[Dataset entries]
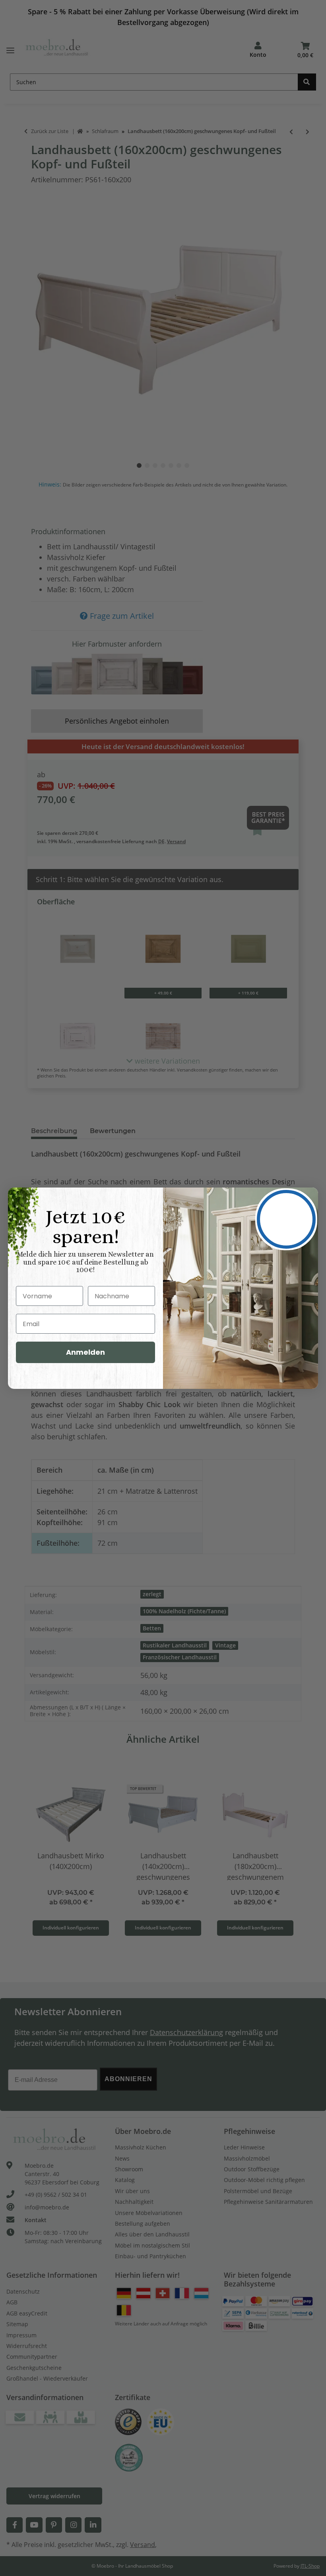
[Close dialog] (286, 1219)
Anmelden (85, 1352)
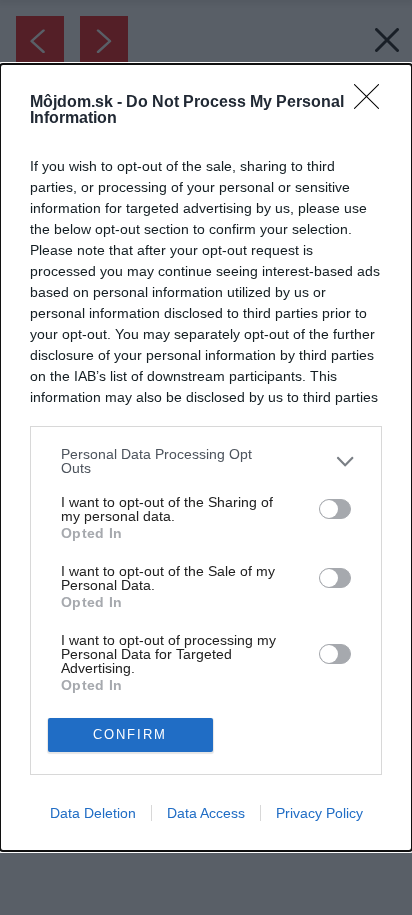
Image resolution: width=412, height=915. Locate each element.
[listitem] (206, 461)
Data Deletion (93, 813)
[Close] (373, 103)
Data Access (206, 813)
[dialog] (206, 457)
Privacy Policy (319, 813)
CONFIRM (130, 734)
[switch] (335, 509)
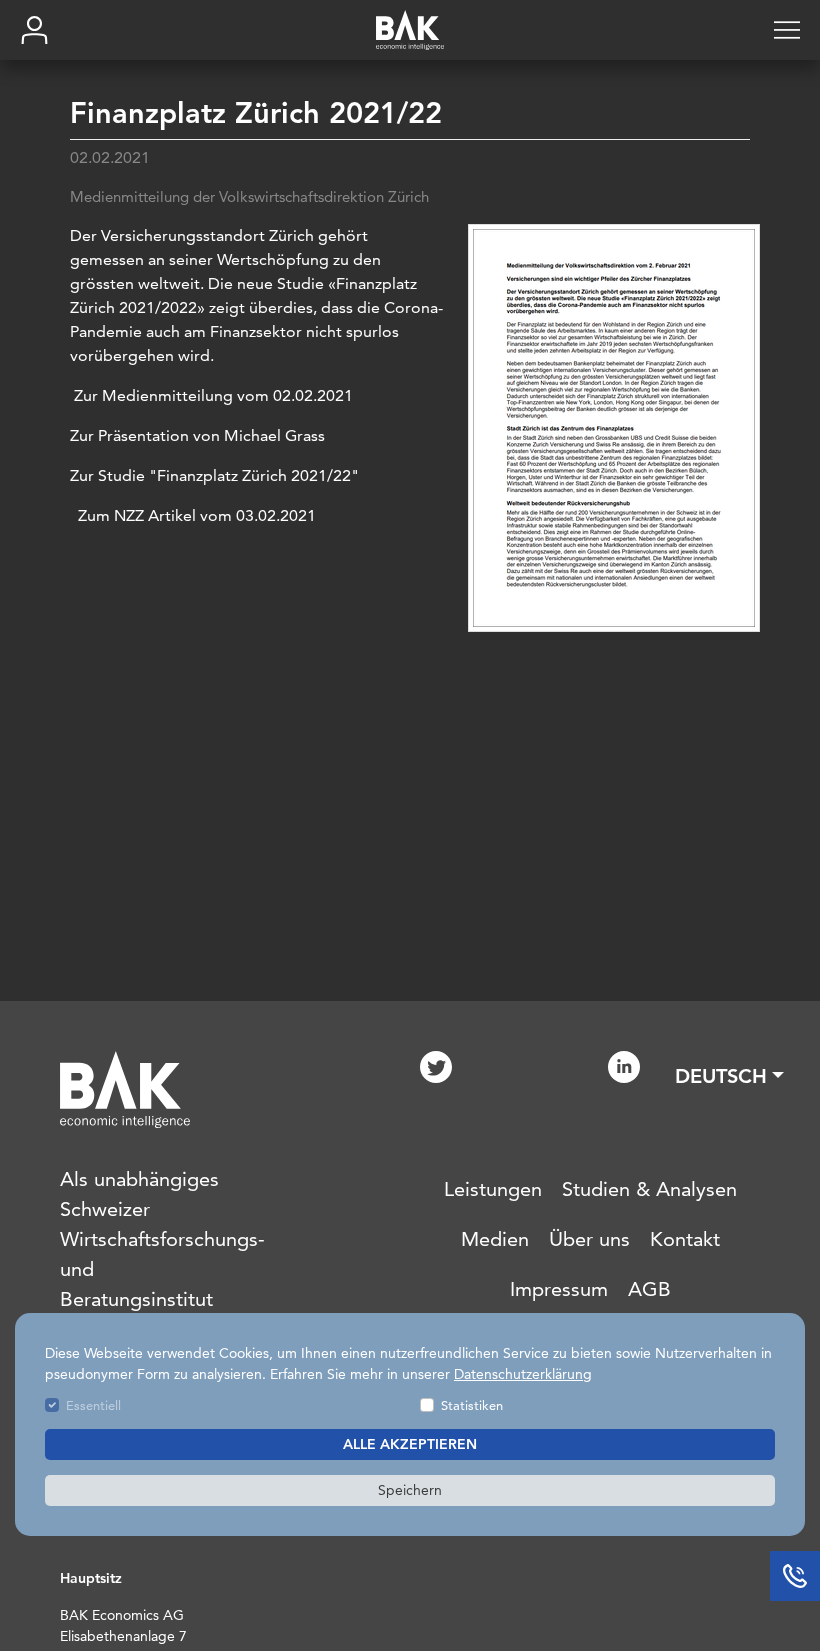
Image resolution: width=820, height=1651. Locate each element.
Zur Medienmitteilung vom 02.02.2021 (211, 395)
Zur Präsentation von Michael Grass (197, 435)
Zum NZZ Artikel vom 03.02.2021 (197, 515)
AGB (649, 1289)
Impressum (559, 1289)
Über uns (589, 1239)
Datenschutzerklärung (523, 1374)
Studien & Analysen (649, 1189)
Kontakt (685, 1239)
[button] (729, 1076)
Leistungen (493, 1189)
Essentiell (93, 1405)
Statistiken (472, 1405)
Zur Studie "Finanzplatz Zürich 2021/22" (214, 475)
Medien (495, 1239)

● **EXERCISE PROMPT**
For each line above that contains the word "Locate", make a copy.

● **OUTPUT OF THE EXERCISE**
Image resolution: width=412, height=915. Locate each element.
Image resolution: width=820, height=1651. Locate each element.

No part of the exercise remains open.